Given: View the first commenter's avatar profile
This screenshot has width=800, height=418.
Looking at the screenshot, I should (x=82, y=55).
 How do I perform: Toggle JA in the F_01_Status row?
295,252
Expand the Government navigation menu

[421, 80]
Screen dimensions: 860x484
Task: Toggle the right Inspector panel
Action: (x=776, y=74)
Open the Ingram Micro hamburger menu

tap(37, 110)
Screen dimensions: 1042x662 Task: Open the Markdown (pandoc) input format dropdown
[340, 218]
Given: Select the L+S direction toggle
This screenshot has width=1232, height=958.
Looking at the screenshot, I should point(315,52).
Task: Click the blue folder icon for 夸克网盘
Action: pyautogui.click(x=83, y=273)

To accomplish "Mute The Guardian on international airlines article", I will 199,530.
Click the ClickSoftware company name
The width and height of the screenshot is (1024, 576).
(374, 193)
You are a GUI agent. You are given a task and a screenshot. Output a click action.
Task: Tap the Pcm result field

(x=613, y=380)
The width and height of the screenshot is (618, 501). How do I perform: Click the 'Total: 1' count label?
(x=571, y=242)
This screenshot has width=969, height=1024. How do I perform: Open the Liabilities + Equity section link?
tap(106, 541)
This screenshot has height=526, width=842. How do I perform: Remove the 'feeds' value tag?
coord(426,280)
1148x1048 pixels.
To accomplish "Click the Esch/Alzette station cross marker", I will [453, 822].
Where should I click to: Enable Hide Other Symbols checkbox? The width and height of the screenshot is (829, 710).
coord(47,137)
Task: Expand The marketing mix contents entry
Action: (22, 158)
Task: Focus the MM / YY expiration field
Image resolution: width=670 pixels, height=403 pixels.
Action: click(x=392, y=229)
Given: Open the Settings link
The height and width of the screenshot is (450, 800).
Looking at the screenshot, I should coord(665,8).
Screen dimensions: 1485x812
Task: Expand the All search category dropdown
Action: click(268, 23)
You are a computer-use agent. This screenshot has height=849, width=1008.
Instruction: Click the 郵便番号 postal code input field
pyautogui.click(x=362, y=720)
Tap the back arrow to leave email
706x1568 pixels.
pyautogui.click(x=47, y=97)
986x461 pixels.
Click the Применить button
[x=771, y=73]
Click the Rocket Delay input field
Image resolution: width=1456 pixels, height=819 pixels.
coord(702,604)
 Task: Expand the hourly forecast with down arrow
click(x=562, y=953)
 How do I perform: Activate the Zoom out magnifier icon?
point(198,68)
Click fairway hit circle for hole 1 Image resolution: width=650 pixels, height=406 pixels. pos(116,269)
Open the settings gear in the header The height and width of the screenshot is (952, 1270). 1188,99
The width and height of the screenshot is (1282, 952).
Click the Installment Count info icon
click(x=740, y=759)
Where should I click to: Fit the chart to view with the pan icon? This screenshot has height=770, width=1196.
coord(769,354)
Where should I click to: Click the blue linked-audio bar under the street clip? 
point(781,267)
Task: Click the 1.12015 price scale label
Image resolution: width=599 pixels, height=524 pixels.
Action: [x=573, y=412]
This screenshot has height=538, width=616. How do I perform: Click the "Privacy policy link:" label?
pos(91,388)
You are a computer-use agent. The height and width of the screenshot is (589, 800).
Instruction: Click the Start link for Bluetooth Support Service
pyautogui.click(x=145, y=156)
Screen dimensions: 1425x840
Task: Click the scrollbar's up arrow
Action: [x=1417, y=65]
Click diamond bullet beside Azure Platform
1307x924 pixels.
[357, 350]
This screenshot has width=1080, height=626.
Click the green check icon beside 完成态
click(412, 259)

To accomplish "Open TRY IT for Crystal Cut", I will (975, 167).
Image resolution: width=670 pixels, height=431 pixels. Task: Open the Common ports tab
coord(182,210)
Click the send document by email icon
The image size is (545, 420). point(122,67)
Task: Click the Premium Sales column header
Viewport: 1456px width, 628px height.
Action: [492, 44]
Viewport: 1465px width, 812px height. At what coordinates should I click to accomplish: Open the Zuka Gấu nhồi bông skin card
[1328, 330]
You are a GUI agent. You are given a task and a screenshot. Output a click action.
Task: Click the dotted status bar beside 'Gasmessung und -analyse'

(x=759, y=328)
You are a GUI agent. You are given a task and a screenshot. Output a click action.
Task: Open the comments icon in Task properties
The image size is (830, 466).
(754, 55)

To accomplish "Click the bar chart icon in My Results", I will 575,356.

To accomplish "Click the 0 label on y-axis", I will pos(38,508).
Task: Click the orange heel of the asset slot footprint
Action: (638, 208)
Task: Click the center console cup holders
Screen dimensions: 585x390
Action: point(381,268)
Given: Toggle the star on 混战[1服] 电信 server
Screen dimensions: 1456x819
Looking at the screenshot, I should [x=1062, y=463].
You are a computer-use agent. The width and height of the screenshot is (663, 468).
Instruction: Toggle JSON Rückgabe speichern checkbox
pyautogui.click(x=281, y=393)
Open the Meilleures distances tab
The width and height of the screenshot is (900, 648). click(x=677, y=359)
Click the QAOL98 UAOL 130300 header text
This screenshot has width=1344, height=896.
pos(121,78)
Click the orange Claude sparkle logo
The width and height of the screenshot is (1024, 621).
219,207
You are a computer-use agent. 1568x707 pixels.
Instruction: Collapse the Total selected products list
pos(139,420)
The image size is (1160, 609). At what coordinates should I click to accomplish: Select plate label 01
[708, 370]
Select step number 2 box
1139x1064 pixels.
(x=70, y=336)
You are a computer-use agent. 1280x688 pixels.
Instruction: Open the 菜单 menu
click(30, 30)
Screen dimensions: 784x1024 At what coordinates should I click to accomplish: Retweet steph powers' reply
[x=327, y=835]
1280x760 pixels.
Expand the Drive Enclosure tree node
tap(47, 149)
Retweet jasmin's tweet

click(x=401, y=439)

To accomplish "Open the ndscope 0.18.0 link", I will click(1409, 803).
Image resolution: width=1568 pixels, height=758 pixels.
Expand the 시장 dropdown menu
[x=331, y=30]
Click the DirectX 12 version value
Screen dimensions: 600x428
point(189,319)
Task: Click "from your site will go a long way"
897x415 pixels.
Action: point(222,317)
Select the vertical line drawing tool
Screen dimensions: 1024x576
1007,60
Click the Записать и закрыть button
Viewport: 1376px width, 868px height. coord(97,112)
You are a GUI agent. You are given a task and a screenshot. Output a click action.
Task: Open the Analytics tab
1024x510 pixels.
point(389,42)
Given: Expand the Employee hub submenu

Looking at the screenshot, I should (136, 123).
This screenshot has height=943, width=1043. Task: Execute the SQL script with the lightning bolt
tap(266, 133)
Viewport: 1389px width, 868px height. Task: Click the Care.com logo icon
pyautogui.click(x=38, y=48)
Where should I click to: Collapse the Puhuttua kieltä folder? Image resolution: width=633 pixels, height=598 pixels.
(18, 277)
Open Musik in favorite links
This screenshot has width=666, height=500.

* [Brief] Please swap "hamburger menu" for "side menu" throughout the material above, and reproduce it with everything else left unchanged.

* [Final result]
Given: View the first commenter's avatar profile
This screenshot has width=800, height=418.
Looking at the screenshot, I should (x=82, y=55).
 How do I perform: Toggle JA in the F_01_Status row?
295,252
Expand the Government navigation menu

[421, 80]
Screen dimensions: 860x484
Task: Toggle the right Inspector panel
Action: (x=776, y=74)
Open the Ingram Micro side menu

tap(37, 110)
Screen dimensions: 1042x662 Task: Open the Markdown (pandoc) input format dropdown
[340, 218]
Given: Select the L+S direction toggle
This screenshot has width=1232, height=958.
Looking at the screenshot, I should point(315,52).
Task: Click the blue folder icon for 夸克网盘
Action: pyautogui.click(x=83, y=273)

To accomplish "Mute The Guardian on international airlines article", I will 199,530.
Click the ClickSoftware company name
The width and height of the screenshot is (1024, 576).
(374, 193)
You are a GUI agent. You are given a task and a screenshot. Output a click action.
Task: Tap the Pcm result field

(x=613, y=380)
The width and height of the screenshot is (618, 501). How do I perform: Click the 'Total: 1' count label?
(x=571, y=242)
This screenshot has width=969, height=1024. How do I perform: Open the Liabilities + Equity section link?
tap(106, 541)
This screenshot has height=526, width=842. How do I perform: Remove the 'feeds' value tag?
coord(426,280)
1148x1048 pixels.
To accomplish "Click the Esch/Alzette station cross marker", I will [453, 822].
Where should I click to: Enable Hide Other Symbols checkbox? The width and height of the screenshot is (829, 710).
coord(47,137)
Task: Expand The marketing mix contents entry
Action: (22, 158)
Task: Focus the MM / YY expiration field
Image resolution: width=670 pixels, height=403 pixels.
Action: click(x=392, y=229)
Given: Open the Settings link
The height and width of the screenshot is (450, 800).
Looking at the screenshot, I should coord(665,8).
Screen dimensions: 1485x812
Task: Expand the All search category dropdown
Action: click(268, 23)
You are a computer-use agent. This screenshot has height=849, width=1008.
Instruction: Click the 郵便番号 postal code input field
pyautogui.click(x=362, y=720)
Tap the back arrow to leave email
706x1568 pixels.
pyautogui.click(x=47, y=97)
986x461 pixels.
Click the Применить button
[x=771, y=73]
Click the Rocket Delay input field
Image resolution: width=1456 pixels, height=819 pixels.
coord(702,604)
 Task: Expand the hourly forecast with down arrow
click(x=562, y=953)
 How do I perform: Activate the Zoom out magnifier icon?
point(198,68)
Click fairway hit circle for hole 1 Image resolution: width=650 pixels, height=406 pixels. pos(116,269)
Open the settings gear in the header The height and width of the screenshot is (952, 1270). 1188,99
The width and height of the screenshot is (1282, 952).
Click the Installment Count info icon
click(x=740, y=759)
Where should I click to: Fit the chart to view with the pan icon? This screenshot has height=770, width=1196.
coord(769,354)
Where should I click to: Click the blue linked-audio bar under the street clip? 
point(781,267)
Task: Click the 1.12015 price scale label
Image resolution: width=599 pixels, height=524 pixels.
Action: [x=573, y=412]
This screenshot has height=538, width=616. How do I perform: Click the "Privacy policy link:" label?
pos(91,388)
You are a computer-use agent. The height and width of the screenshot is (589, 800).
Instruction: Click the Start link for Bluetooth Support Service
pyautogui.click(x=145, y=156)
Screen dimensions: 1425x840
Task: Click the scrollbar's up arrow
Action: [x=1417, y=65]
Click diamond bullet beside Azure Platform
1307x924 pixels.
[357, 350]
This screenshot has width=1080, height=626.
Click the green check icon beside 完成态
click(412, 259)

To accomplish "Open TRY IT for Crystal Cut", I will (975, 167).
Image resolution: width=670 pixels, height=431 pixels. Task: Open the Common ports tab
coord(182,210)
Click the send document by email icon
The image size is (545, 420). point(122,67)
Task: Click the Premium Sales column header
Viewport: 1456px width, 628px height.
Action: [492, 44]
Viewport: 1465px width, 812px height. At what coordinates should I click to accomplish: Open the Zuka Gấu nhồi bông skin card
[1328, 330]
You are a GUI agent. You are given a task and a screenshot. Output a click action.
Task: Click the dotted status bar beside 'Gasmessung und -analyse'

(x=759, y=328)
You are a GUI agent. You are given a task and a screenshot. Output a click action.
Task: Open the comments icon in Task properties
The image size is (830, 466).
(754, 55)

To accomplish "Click the bar chart icon in My Results", I will 575,356.

To accomplish "Click the 0 label on y-axis", I will pos(38,508).
Task: Click the orange heel of the asset slot footprint
Action: (638, 208)
Task: Click the center console cup holders
Screen dimensions: 585x390
Action: point(381,268)
Given: Toggle the star on 混战[1服] 电信 server
Screen dimensions: 1456x819
Looking at the screenshot, I should [x=1062, y=463].
You are a computer-use agent. The width and height of the screenshot is (663, 468).
Instruction: Toggle JSON Rückgabe speichern checkbox
pyautogui.click(x=281, y=393)
Open the Meilleures distances tab
The width and height of the screenshot is (900, 648). click(x=677, y=359)
Click the QAOL98 UAOL 130300 header text
This screenshot has width=1344, height=896.
pos(121,78)
Click the orange Claude sparkle logo
The width and height of the screenshot is (1024, 621).
219,207
You are a computer-use agent. 1568x707 pixels.
Instruction: Collapse the Total selected products list
pos(139,420)
The image size is (1160, 609). At what coordinates should I click to accomplish: Select plate label 01
[708, 370]
Select step number 2 box
1139x1064 pixels.
(x=70, y=336)
You are a computer-use agent. 1280x688 pixels.
Instruction: Open the 菜单 menu
click(30, 30)
Screen dimensions: 784x1024 At what coordinates should I click to accomplish: Retweet steph powers' reply
[x=327, y=835]
1280x760 pixels.
Expand the Drive Enclosure tree node
tap(47, 149)
Retweet jasmin's tweet

click(x=401, y=439)

To accomplish "Open the ndscope 0.18.0 link", I will click(1409, 803).
Image resolution: width=1568 pixels, height=758 pixels.
Expand the 시장 dropdown menu
[x=331, y=30]
Click the DirectX 12 version value
Screen dimensions: 600x428
point(189,319)
Task: Click "from your site will go a long way"
897x415 pixels.
Action: point(222,317)
Select the vertical line drawing tool
Screen dimensions: 1024x576
1007,60
Click the Записать и закрыть button
Viewport: 1376px width, 868px height. coord(97,112)
You are a GUI agent. You are given a task and a screenshot. Output a click action.
Task: Open the Analytics tab
1024x510 pixels.
point(389,42)
Given: Expand the Employee hub submenu

Looking at the screenshot, I should (136, 123).
This screenshot has height=943, width=1043. Task: Execute the SQL script with the lightning bolt
tap(266, 133)
Viewport: 1389px width, 868px height. Task: Click the Care.com logo icon
pyautogui.click(x=38, y=48)
Where should I click to: Collapse the Puhuttua kieltä folder? Image resolution: width=633 pixels, height=598 pixels.
(18, 277)
Open Musik in favorite links
This screenshot has width=666, height=500.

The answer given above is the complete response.